Rover ‘prepares way for human mission to Mars’
In the audio message, broadcast from the surface of the red planet by the Curiosity rover, Nasa administrator Charles Bolden forecast that a manned mission to Mars could happen “in the not too distant future”.
“Another small step has been taken extending the human presence beyond Earth,” said Nasa expert Dave Lavery, echoing Armstrong’s famous first words on the moon in 1969.
Experts at Nasa’s Jet Propulsion Laboratory in Pasadena, California released more pictures taken by the $2.5bn (€1.9bn) rover, which landed at Gale Crater on the red planet on Aug 6.
One showed a panorama, in pin-sharp resolution showing individual rocks, of the landscape visible from the rover, including Mount Sharp, the slopes of which Curiosity plans to drive towards.

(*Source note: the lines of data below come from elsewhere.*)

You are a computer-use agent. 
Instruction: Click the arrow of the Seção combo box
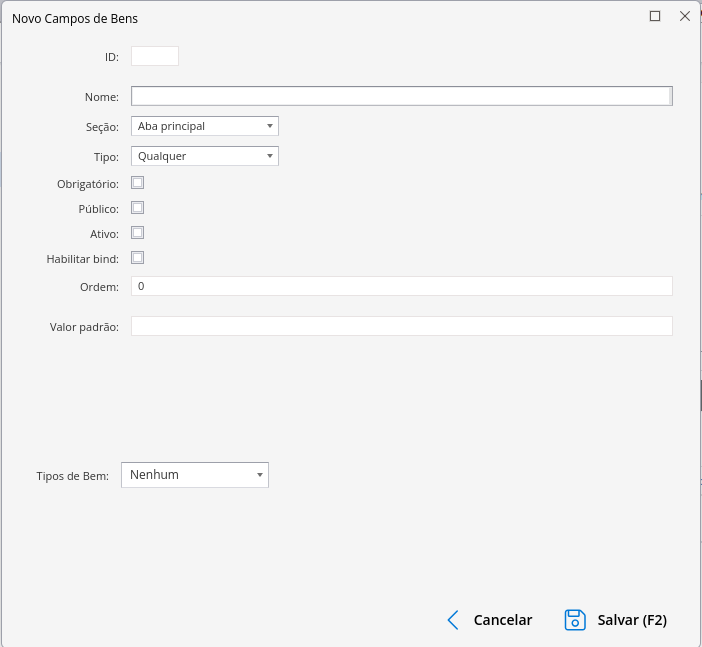(270, 126)
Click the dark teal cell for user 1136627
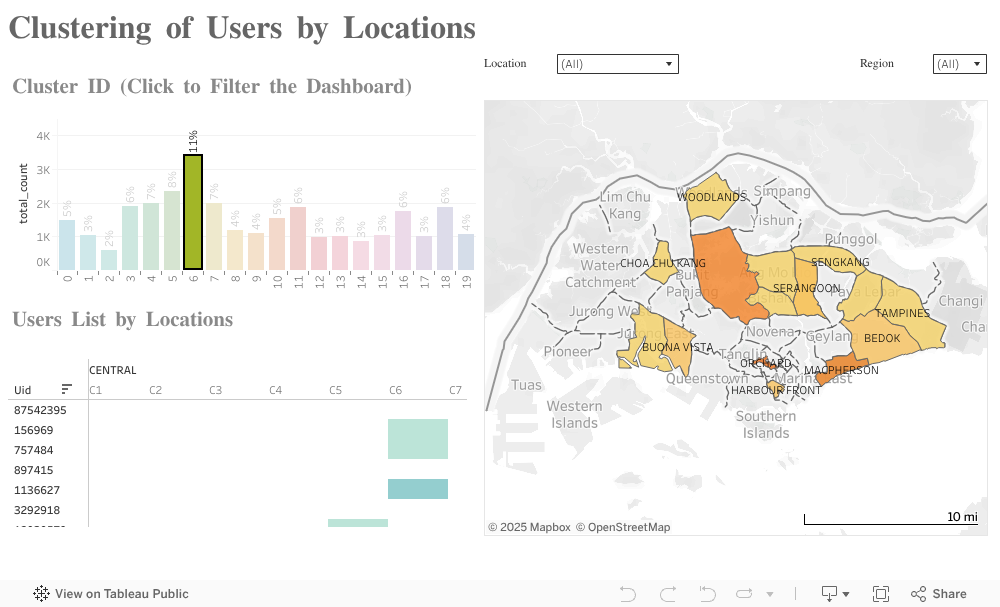1000x607 pixels. point(418,489)
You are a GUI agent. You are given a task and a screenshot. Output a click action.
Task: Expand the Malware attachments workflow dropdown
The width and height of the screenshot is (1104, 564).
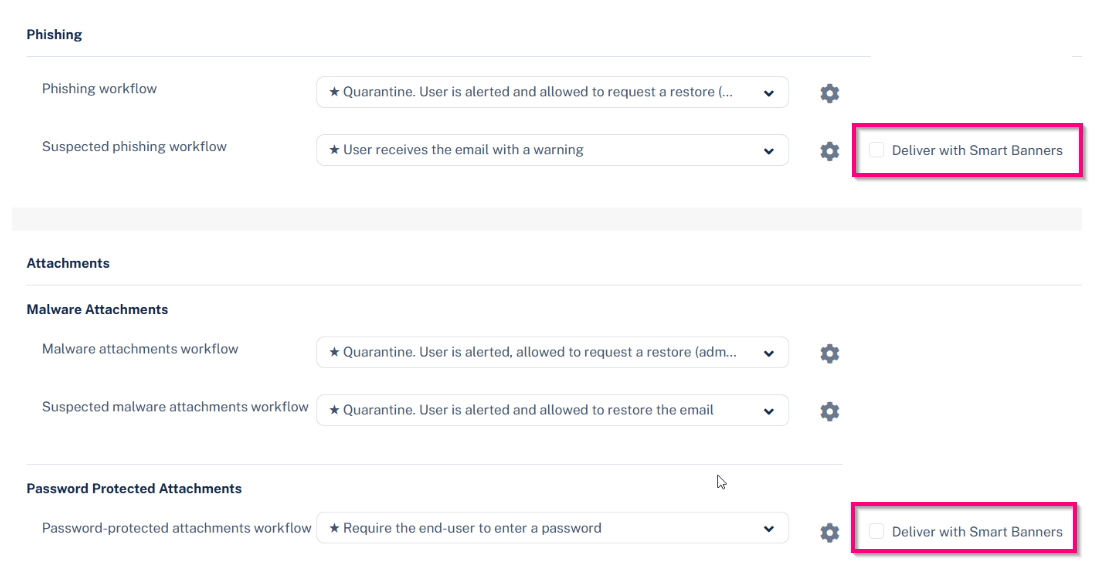[x=552, y=352]
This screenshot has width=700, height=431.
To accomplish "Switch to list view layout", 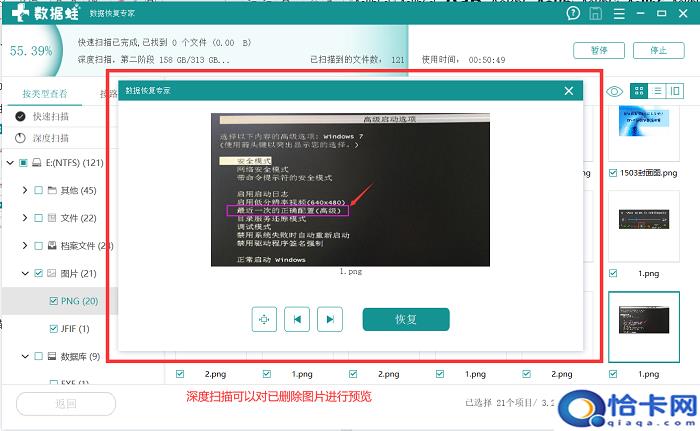I will point(657,92).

Mission chief scientist John Grotzinger said the landscape looked like “something that comes out of a John Ford movie”, referring to typical backdrop in films by the classic Western director. And he compared the tyre tracks made by Curiosity to images of the first footprints on the moon made by Armstrong, who died on Saturday.
“What we are seeing here is the results of tracks involving the first motions of the rover. I think instead of a human it’s a robot pretty much doing the same thing,” he said.
In a pre-recorded voice message, uploaded to the rover before being beamed back to Earth, Bolden said he was “speaking to you via the broadcast capabilities of the Curiosity rover which is now on the surface of Mars”.
“Since the beginning of time, humankind’s curiosity has led us to constantly seek new life new possibilities just beyond the horizon,” he said, adding that the rover “prepares the way for a human mission in the not too distant future”.
“This is an extraordinary achievement. Landing a rover on Mars is not easy. Others have tried. Only America has fully succeeded,” he said.
* An amateur astronomer has said he got the shock of his life when he made Ireland’s second discovery of a supernova in less than two years.
Dave Grennan, 41, was stargazing from his back garden in Raheny, north Dublin when he spotted the 123 million-year-old spectacle in the sky.
“I had the shock of my life. I was about to pack up and go to bed and the very last photo I took I downloaded and I nearly fell off my chair. I couldn’t believe it. I knew exactly what it was. It wasn’t a piece of dust on my camera, it was a supernova.”
The software developer, who works for CIÉ, discovered the first supernova from Ireland with the same powerful telescope in Sept 2010.
He said his latest find, on Aug 22, was a tribute to his hero, astronaut Neil Armstrong, who died on Saturday.
The star, formally designated 2012ej by the International Astronomical Union, was 100 times bigger than our sun and in the galaxy IC2166.